In the next few weeks the team will:

  • fit 1,600 validators
  • install over 650 bus driver consoles
  • connect an additional 22,000 screws and washers
  • and plug in over 6,000 plugs
  • then test that it all works.




  1. Bryan says:

    They’re going to feed 22,000m of cable into 26,000m of conduit. By my maths, that means the cable is 4km shorter than the conduit they’re feeding it into. Oh dear lol

  2. joust says:

    how many retailers in West Auckland before the go-west launch?

    I could only find waterview superette on the site…

  3. Gabor says:


    There was 22,000m of validator cables that went into the conduit.
    There’s also several thousand metres of GPS and power cabling that went into the conduit.
    In total many more metres of cabling than conduit.

    @joust check out for the most up to date list of Snapper retailers, including West Auckland. Also a handy Google Map at
    There are more retailers that have signed up and will be installed over the coming weeks.


  4. Pete says:

    I’d just like to say, that the Wellington Snapper customer support has not been the greatest. They are having some trouble combining their own internal systems apparently which has ment some users having a rather long wait for their accounts to be reconciled. Hopefully those in Auckland experience a better deal.

  5. Jamee says:

    @ Joust

    None. That’s what I’m complaining about.

  6. Paul says:

    just want to put this out there… say you swipe on a platform and your train is cancelled or delayed and you cant wait for the next train. You’ve already ‘started’ paying for the journey you are no longer going to take. Say the next day (for a regular commuter) you swipe again, it will register you swiped on and off at the same platform and predict you fare dodged and whack you with a full fare from say Britomart to Pukekohe. How are they going to get around this problem? can you swipe on and off at the same platform but only within x amount of minutes to allow for these disruptions?

  7. Scott says:

    A Thales program member mentioned that you would be allowed to tag on then tag off from the same platform at no charge in the situation you mention. He did mention however that this capability is unlikely to be well promoted as it implies unreliability in the rail system. I assume there will be some kind of time limit but an not sure what it is. If you tag just once be prepared to be stung with a penalty fee. You must tag on every time you step on a platform and tag off every time you leave.

  8. Jamee says:

    Hooray, we finally get a HOP retailer in West City!!!

  9. A Levin says:

    As per the website, plus “Hop” leaflets and posters, Waka Pacific buses were to change to HOP on May 22nd, 2011.

    On May 26th, travelling between Auckland CBD and Royal Oak, I saw that only a few Waka Pacific buses have actually changed over to HOP. Most have NOT.

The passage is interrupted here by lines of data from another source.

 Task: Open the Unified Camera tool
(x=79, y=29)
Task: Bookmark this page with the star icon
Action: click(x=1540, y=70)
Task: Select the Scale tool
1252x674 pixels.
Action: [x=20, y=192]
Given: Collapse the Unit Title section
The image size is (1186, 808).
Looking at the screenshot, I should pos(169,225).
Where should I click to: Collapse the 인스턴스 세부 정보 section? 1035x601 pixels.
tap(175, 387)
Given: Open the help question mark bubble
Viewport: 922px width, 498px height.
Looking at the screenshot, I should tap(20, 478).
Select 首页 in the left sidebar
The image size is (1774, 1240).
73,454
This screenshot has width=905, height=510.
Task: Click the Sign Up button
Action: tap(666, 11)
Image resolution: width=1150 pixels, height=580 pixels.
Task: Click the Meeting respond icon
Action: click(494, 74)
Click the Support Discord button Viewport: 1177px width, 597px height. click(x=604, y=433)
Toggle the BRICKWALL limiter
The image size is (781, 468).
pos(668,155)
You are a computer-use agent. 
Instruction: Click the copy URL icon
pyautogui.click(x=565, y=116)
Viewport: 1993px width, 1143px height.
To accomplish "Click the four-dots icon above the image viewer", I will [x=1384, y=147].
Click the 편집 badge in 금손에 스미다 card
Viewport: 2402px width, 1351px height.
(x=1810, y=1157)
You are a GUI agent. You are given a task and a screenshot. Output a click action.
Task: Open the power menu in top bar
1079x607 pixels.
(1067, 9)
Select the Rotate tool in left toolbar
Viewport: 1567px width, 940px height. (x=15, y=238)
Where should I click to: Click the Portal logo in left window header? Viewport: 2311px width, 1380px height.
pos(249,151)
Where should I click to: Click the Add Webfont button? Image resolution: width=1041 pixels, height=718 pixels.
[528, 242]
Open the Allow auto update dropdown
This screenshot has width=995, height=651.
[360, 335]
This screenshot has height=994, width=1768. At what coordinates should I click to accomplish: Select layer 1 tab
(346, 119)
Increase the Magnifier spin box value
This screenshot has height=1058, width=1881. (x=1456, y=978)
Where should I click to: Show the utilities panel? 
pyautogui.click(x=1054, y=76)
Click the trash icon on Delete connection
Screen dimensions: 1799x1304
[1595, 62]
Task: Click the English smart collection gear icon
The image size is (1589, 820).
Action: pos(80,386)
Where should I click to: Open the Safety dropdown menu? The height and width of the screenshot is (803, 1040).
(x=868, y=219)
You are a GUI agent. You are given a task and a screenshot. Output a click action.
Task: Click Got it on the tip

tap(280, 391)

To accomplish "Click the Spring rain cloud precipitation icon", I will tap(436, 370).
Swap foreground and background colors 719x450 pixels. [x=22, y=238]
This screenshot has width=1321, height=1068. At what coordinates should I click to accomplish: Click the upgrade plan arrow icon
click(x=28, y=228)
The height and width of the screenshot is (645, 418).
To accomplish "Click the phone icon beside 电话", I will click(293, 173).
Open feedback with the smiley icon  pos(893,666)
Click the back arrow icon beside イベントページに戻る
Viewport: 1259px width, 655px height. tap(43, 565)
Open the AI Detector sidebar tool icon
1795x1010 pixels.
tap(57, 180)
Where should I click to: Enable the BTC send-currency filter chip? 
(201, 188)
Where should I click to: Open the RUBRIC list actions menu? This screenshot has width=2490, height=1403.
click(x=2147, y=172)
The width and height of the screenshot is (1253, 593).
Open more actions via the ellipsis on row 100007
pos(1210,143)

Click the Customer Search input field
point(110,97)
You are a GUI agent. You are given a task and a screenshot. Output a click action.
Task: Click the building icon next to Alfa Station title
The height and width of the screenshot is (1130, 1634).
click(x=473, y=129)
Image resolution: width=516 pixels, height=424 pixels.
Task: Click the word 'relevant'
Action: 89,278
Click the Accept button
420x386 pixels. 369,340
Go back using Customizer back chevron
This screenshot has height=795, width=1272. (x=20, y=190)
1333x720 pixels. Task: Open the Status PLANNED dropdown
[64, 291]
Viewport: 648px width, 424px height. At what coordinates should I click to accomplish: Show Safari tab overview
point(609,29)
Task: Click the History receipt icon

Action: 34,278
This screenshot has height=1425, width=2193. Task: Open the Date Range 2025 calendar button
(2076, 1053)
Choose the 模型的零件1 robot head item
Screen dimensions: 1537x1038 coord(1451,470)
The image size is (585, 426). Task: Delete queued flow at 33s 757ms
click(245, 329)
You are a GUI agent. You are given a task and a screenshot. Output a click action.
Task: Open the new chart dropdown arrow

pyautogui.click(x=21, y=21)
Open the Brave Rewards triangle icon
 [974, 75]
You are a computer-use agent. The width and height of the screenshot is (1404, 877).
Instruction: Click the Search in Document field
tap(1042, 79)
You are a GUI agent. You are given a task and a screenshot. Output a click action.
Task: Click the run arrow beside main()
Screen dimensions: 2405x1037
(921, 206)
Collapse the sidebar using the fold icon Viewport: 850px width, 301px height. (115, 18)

    Those of us who heeded the info posted on (often inaccessible, btw) and exchanged our “Go Rider” cards for HOP cards were inconvenienced. I had to pay in cash, an unexpected expense for which I had not budgeted and which left me out of pocket.

    When are ALL Waka Pacific buses going to change to HOP?

    Are there going to be similar problems with Metrolink and Link buses?

  10. Anthony says:

    Off Topic Jon, But i was wondering where i could add a profile picture…?

  11. AKT says:

    @Anthony It is called a Gravatar. Sign up here
    More on the size of image you can use etc is here
    Look forward to seeing yours soon!

  12. Nick Warner says:

    Poor effort that they didn’t set up online top ups to replace on bus top ups at launch. I won’t be using HOP until online top ups are available.